From the entries that follow, pick out all lines holding "équipe".

╭─ Records provided

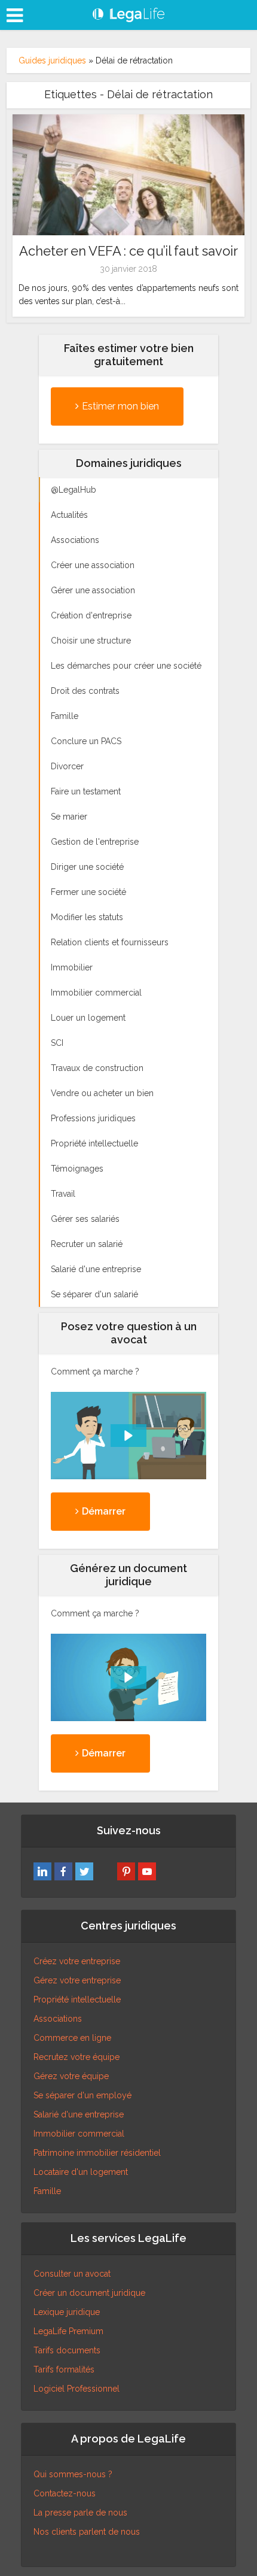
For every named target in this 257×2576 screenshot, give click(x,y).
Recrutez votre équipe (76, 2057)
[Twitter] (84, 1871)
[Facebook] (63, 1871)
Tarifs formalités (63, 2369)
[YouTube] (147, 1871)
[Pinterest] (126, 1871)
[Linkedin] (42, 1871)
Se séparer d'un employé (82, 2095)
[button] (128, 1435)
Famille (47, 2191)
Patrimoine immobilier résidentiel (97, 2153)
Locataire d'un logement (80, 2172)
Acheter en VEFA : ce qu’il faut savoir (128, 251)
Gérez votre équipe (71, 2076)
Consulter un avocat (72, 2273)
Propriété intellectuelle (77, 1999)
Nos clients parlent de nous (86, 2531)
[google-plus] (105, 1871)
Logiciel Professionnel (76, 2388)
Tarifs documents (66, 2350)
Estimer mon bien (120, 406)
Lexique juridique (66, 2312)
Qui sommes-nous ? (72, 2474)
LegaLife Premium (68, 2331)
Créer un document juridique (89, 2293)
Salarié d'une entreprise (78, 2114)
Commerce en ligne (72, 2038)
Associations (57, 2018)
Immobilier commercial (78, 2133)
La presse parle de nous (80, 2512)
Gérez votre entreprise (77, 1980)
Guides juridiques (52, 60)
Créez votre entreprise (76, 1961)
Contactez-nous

╰─

▶ [Result]
Recrutez votre équipe (76, 2057)
Gérez votre équipe (71, 2076)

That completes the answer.